Besides its more conventional role, taking production of the range of dry mortar mix products from 7 tonnes to 100 000 tonnes a year, the Lafarge Cement Zimbabwe plant is capable of producing mortar for Lafarge’s new technology, what it calls 3D Printing, which will increase the speed of construction by up to 70% as compared to conventional methods while costs would go down by 40%.

Through this technology, a house can be constructed in 12 hours. The 3D printer is expected in the third quarter of the year through a subsidiary of LafargeHolcim called 14 Trees.

According to president Mnangagwa, this will have far reaching impact on the attainment of targets set out in National Development Strategy 1 with regards to community based infrastructure development under devolution. “The construction of housing units, modernisation and upgrading of our ports of entry and other social service infrastructure will also be timely completed,” he said.

The plant would also see an increase in the production of tile adhesives, floor solutions, plasters, water proofing solution and agriculture lime among others with an annual capacity of 100 000 tonnes but expected to peak at 150 000 tonnes.
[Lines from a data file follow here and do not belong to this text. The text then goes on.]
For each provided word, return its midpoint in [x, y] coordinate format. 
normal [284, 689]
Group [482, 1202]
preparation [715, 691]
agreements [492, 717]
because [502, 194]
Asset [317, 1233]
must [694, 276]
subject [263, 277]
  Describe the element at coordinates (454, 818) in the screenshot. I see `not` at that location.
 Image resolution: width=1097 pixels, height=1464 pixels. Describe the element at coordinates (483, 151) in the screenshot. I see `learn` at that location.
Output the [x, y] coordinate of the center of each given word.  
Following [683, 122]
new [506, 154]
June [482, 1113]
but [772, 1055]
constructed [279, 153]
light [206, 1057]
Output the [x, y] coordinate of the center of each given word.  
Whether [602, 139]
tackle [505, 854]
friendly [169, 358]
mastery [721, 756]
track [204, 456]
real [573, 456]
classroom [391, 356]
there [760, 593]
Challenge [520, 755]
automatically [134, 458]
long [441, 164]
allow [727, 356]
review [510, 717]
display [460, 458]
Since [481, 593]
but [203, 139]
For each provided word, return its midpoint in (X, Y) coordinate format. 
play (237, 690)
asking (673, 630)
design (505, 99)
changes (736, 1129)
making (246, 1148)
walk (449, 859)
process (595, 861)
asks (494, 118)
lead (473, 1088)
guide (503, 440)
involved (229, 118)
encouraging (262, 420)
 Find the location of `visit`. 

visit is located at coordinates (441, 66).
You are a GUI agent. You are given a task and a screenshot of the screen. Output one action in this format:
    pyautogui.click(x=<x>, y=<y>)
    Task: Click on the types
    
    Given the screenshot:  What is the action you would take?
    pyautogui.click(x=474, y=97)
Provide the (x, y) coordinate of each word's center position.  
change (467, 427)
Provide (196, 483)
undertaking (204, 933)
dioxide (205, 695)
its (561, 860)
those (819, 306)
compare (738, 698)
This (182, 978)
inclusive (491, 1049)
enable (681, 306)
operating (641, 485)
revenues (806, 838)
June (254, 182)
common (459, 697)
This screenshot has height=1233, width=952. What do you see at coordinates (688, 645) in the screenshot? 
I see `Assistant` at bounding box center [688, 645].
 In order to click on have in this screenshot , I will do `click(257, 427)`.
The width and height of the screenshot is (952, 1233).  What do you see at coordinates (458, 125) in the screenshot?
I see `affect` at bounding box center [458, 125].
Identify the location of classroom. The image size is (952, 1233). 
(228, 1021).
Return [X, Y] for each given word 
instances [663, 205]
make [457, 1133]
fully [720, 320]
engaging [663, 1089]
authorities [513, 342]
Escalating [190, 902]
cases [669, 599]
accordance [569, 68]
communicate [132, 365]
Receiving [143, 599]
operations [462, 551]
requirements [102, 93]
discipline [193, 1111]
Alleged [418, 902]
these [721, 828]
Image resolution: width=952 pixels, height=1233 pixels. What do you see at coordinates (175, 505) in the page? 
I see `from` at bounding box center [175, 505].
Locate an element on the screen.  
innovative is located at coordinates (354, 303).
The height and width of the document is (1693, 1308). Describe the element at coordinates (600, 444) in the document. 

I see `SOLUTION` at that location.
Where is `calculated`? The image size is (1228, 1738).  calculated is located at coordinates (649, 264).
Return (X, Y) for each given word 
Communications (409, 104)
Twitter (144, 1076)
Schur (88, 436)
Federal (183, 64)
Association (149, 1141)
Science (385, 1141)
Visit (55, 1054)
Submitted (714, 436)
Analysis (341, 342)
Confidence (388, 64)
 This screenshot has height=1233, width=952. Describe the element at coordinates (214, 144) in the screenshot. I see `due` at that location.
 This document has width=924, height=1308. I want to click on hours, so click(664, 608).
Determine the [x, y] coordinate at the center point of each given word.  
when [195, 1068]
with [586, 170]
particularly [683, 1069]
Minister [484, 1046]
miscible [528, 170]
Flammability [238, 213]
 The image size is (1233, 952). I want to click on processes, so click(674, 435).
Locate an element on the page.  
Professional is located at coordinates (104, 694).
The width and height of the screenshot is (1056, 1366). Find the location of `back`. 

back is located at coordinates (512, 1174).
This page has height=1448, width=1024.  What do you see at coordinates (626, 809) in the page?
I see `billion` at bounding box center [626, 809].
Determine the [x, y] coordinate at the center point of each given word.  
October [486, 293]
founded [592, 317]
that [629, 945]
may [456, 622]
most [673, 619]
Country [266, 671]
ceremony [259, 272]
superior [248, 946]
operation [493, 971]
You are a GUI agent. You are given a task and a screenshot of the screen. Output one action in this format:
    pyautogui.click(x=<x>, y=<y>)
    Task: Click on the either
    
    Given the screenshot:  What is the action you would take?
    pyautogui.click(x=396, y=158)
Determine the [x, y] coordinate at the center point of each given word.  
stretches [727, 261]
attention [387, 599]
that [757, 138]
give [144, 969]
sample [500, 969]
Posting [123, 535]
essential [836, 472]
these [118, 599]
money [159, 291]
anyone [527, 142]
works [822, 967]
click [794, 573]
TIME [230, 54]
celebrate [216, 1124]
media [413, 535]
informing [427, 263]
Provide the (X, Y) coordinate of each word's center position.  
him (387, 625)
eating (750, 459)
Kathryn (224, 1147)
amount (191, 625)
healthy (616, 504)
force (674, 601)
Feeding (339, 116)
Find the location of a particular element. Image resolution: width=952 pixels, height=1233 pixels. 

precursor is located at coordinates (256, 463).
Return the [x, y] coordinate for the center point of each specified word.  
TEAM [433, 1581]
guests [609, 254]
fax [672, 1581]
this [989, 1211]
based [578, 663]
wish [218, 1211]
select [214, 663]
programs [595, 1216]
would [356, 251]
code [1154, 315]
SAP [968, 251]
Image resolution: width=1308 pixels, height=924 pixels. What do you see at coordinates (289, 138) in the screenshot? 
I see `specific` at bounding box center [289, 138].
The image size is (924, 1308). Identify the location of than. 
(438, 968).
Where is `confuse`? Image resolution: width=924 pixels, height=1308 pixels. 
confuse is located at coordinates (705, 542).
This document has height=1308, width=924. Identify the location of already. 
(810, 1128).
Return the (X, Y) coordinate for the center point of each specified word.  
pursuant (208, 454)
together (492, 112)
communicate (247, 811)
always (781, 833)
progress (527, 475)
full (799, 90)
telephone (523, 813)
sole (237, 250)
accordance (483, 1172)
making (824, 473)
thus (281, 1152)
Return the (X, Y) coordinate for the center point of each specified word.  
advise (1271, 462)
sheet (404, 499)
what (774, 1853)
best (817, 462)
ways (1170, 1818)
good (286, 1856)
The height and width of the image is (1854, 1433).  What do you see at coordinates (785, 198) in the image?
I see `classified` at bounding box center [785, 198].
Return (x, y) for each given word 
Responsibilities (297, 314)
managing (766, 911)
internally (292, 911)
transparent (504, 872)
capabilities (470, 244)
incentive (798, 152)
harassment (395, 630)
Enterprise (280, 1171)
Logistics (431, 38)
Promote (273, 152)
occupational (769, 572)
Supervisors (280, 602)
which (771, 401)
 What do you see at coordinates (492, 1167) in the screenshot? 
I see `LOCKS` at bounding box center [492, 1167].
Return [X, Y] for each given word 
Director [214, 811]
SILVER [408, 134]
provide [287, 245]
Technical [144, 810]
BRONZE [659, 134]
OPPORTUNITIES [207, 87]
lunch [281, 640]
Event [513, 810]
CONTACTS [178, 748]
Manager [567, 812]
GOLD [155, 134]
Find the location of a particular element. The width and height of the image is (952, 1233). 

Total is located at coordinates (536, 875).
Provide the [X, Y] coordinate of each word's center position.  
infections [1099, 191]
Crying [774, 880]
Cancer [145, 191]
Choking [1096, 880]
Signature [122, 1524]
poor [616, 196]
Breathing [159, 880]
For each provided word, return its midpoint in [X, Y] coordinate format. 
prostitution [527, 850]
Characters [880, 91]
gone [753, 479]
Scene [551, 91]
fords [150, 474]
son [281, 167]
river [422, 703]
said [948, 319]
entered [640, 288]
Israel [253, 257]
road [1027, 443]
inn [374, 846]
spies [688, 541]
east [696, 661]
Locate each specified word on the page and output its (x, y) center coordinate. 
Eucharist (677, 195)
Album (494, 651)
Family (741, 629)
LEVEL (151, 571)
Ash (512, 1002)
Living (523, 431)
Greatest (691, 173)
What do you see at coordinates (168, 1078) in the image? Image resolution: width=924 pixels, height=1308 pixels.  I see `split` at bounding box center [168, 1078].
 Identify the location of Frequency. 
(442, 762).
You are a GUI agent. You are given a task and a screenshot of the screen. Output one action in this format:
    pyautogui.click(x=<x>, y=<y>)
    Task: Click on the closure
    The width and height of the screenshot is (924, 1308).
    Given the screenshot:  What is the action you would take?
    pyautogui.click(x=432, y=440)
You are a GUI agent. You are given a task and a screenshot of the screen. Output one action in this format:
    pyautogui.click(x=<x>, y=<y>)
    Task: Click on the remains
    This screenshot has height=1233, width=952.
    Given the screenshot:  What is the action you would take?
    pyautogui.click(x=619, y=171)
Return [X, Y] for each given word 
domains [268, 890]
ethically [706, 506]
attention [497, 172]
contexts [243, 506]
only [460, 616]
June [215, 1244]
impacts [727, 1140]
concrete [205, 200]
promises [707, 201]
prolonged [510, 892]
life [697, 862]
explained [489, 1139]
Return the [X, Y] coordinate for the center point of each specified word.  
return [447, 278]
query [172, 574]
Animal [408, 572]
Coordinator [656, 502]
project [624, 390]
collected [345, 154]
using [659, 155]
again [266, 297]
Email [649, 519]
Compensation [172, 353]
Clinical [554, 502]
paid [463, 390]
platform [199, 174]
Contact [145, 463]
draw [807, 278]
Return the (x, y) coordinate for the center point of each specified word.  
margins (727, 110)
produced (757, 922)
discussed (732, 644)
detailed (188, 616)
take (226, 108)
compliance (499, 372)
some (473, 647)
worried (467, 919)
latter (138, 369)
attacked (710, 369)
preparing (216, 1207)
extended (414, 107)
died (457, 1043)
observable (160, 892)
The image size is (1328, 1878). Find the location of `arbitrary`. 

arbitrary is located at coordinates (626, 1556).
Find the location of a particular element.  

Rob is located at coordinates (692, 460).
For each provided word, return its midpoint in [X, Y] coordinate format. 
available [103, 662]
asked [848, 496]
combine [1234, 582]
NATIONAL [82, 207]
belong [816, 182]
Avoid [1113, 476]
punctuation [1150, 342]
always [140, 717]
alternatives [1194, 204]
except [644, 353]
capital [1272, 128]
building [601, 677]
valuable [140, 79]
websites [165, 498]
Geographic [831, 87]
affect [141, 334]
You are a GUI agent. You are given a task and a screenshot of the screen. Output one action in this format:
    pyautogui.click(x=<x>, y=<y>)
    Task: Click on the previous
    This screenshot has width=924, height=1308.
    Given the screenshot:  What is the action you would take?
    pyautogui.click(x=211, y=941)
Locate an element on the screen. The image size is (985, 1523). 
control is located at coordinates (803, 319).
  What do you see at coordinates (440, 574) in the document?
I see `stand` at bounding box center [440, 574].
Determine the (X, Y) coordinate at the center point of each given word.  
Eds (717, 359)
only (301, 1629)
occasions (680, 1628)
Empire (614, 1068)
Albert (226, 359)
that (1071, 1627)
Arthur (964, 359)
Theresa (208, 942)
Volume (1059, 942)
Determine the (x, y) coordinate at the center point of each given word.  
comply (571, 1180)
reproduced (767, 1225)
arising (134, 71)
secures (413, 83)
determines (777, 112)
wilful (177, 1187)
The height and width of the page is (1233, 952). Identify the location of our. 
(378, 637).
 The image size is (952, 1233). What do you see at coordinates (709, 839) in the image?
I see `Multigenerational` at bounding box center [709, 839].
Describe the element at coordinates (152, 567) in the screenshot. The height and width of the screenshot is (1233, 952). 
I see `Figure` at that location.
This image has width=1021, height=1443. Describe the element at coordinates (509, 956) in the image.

Lafarge describes the technology as: 3D printing is the moulding of a structure by precisely placing volumes of material in sequential layers on top of each other, constructing from the ground up. The material is pushed through a nozzle which regulates flow and is guided by computer-controlled positioning process. The material used in the process is cement based with sand and specially designed admixtures as additives.